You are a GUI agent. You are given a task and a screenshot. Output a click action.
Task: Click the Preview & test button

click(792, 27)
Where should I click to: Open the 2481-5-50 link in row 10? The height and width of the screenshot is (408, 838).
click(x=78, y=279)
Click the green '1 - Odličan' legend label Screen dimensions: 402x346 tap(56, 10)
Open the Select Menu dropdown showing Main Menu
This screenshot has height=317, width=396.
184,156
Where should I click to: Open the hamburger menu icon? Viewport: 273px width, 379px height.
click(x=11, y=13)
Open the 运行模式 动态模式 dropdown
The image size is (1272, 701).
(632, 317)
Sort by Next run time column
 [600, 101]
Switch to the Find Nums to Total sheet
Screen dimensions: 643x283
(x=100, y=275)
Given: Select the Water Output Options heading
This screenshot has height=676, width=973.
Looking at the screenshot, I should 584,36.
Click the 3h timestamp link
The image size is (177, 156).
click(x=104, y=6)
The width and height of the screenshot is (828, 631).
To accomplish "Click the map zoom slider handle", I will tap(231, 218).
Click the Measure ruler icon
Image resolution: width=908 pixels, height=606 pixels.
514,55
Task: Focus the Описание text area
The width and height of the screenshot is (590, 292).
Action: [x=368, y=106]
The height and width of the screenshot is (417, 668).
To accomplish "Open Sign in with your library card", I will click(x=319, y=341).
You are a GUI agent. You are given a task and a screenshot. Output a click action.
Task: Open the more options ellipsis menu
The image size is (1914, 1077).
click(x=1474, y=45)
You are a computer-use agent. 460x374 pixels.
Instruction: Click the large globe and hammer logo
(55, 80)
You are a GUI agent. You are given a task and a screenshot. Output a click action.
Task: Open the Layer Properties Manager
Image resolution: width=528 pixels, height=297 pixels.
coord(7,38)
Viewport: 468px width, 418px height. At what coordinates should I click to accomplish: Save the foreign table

= = =

- [Task goal] Update all of the entries above by replacing "GUI agent" with "interface agent" wherever it occurs. Leave everything else unchanged.

- [Output]
You are a interface agent. You are given a task and a screenshot. Output a click action.
Task: Click the Preview & test button

click(792, 27)
Where should I click to: Open the 2481-5-50 link in row 10? The height and width of the screenshot is (408, 838).
click(x=78, y=279)
Click the green '1 - Odličan' legend label Screen dimensions: 402x346 tap(56, 10)
Open the Select Menu dropdown showing Main Menu
This screenshot has height=317, width=396.
184,156
Where should I click to: Open the hamburger menu icon? Viewport: 273px width, 379px height.
click(x=11, y=13)
Open the 运行模式 动态模式 dropdown
The image size is (1272, 701).
(632, 317)
Sort by Next run time column
 [600, 101]
Switch to the Find Nums to Total sheet
Screen dimensions: 643x283
(x=100, y=275)
Given: Select the Water Output Options heading
This screenshot has height=676, width=973.
Looking at the screenshot, I should 584,36.
Click the 3h timestamp link
The image size is (177, 156).
click(x=104, y=6)
The width and height of the screenshot is (828, 631).
To accomplish "Click the map zoom slider handle", I will tap(231, 218).
Click the Measure ruler icon
Image resolution: width=908 pixels, height=606 pixels.
514,55
Task: Focus the Описание text area
The width and height of the screenshot is (590, 292).
Action: [x=368, y=106]
The height and width of the screenshot is (417, 668).
To accomplish "Open Sign in with your library card", I will click(x=319, y=341).
You are a interface agent. You are given a task and a screenshot. Output a click action.
Task: Open the more options ellipsis menu
The image size is (1914, 1077).
click(x=1474, y=45)
You are a computer-use agent. 460x374 pixels.
Instruction: Click the large globe and hammer logo
(55, 80)
You are a interface agent. You are given a task and a screenshot. Output a click action.
Task: Open the Layer Properties Manager
Image resolution: width=528 pixels, height=297 pixels.
coord(7,38)
Viewport: 468px width, 418px height. At what coordinates should I click to accomplish: Save the foreign table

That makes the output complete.